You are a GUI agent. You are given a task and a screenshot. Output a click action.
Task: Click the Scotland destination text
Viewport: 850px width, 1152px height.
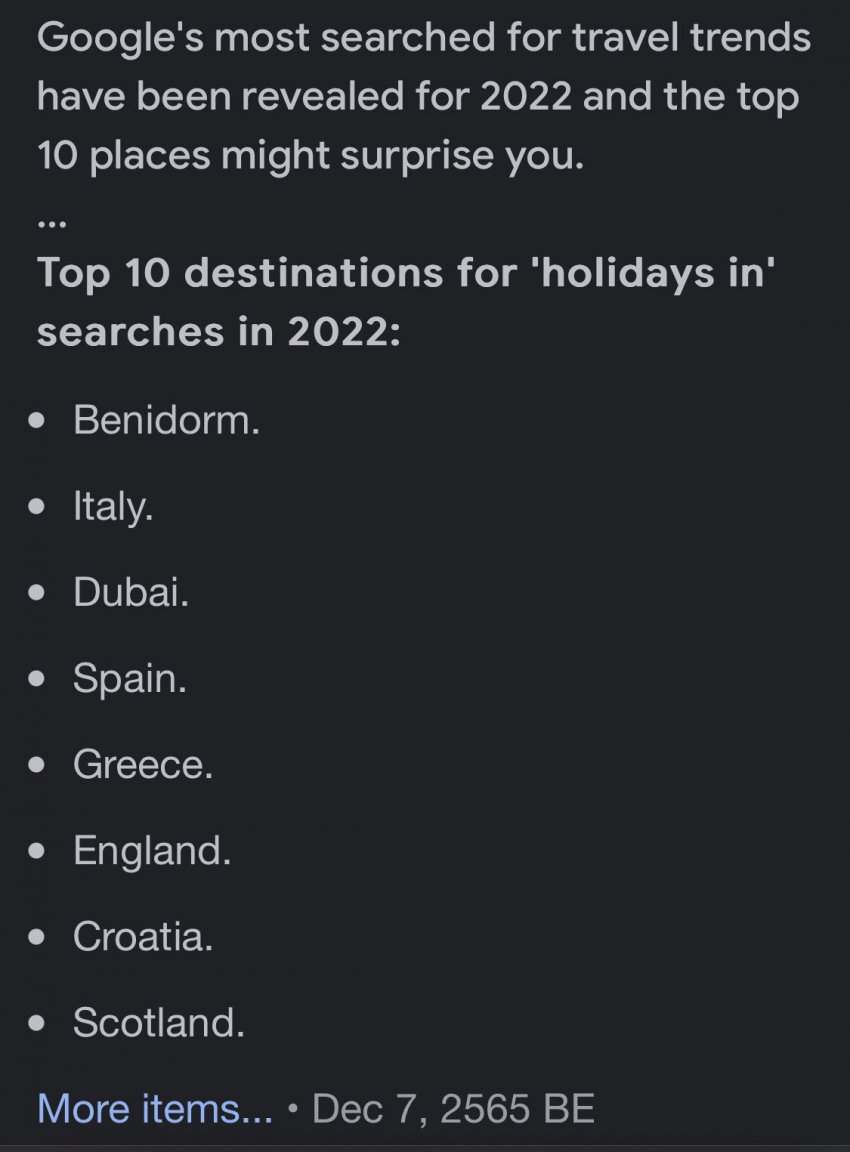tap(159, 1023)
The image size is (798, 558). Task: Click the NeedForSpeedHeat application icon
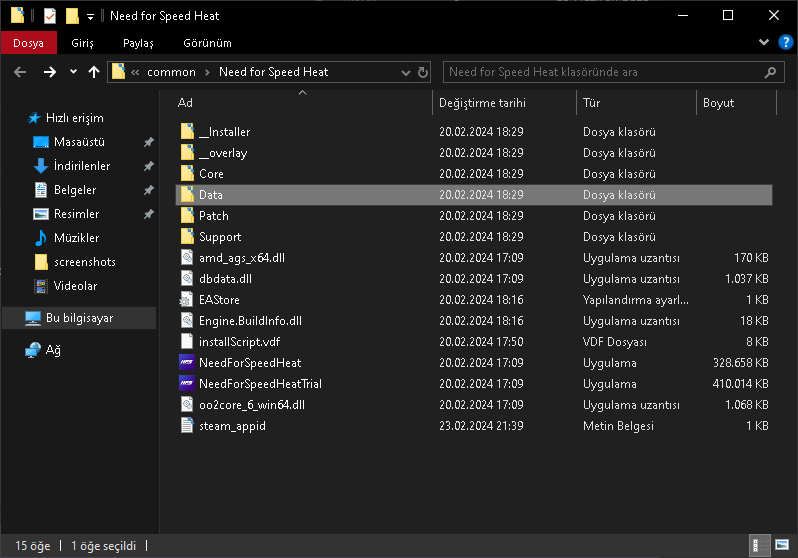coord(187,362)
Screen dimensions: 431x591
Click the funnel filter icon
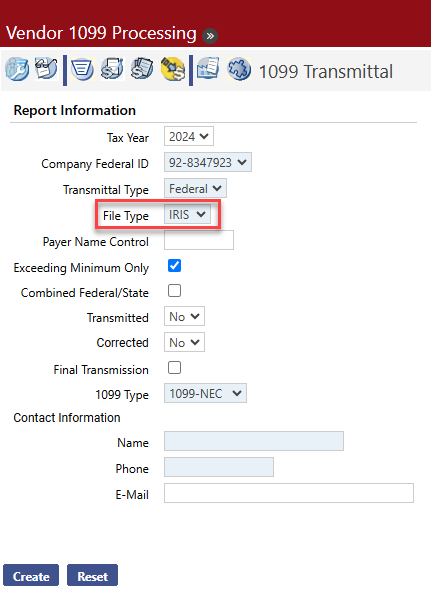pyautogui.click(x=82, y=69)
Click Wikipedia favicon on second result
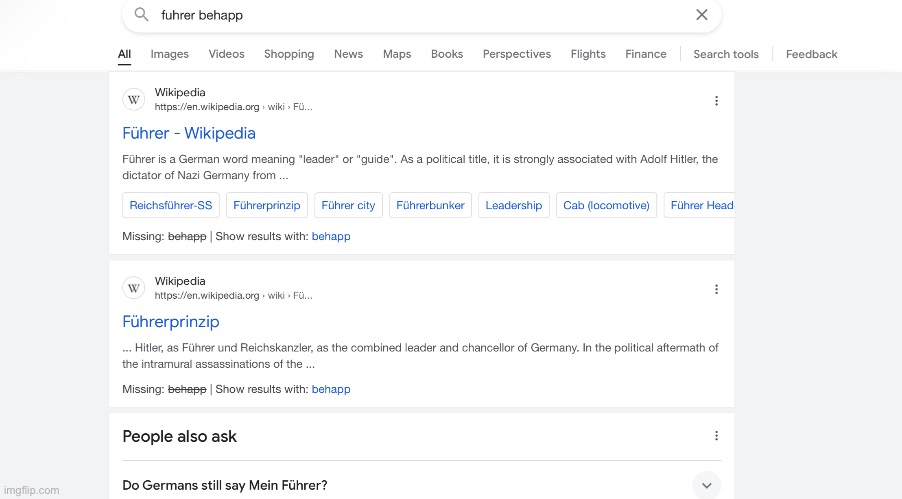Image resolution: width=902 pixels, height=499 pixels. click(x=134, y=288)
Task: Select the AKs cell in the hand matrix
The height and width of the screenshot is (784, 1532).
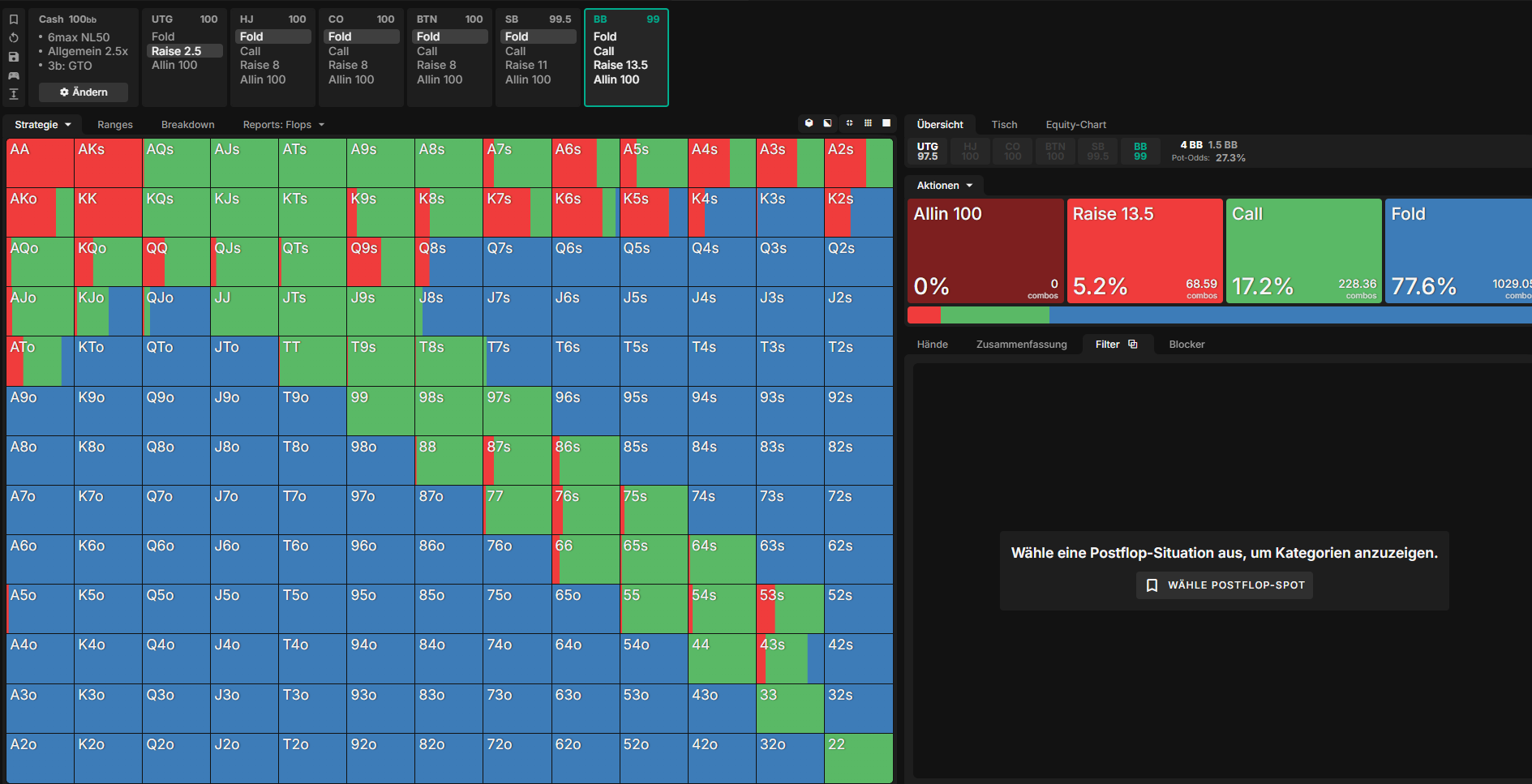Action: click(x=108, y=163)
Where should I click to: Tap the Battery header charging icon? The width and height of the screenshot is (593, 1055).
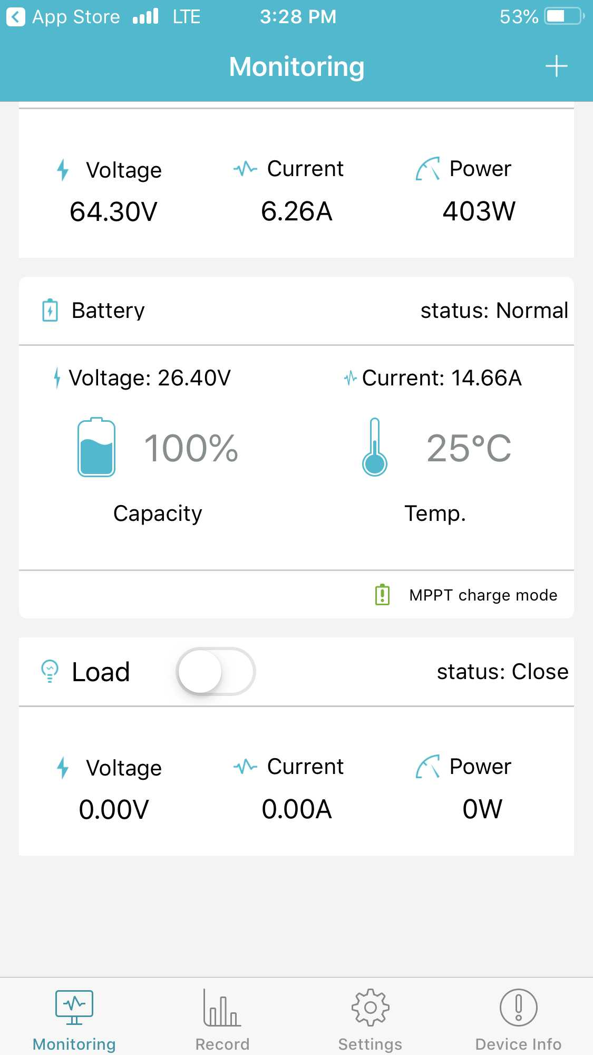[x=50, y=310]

■ THE EXERCISE
Starting at the line that contains "Task: Select the AKs cell in the hand matrix" and continuing through the last of the rows, rewrite those lines with every "screenshot" changed to "screen capture" and nothing else altered. Omit the pictures from your version.

■ ANSWER TO THIS PROBLEM
Task: Select the AKs cell in the hand matrix
The height and width of the screen capture is (784, 1532).
Action: click(x=108, y=163)
Where should I click to: Tap the Battery header charging icon? The width and height of the screen capture is (593, 1055).
[x=50, y=310]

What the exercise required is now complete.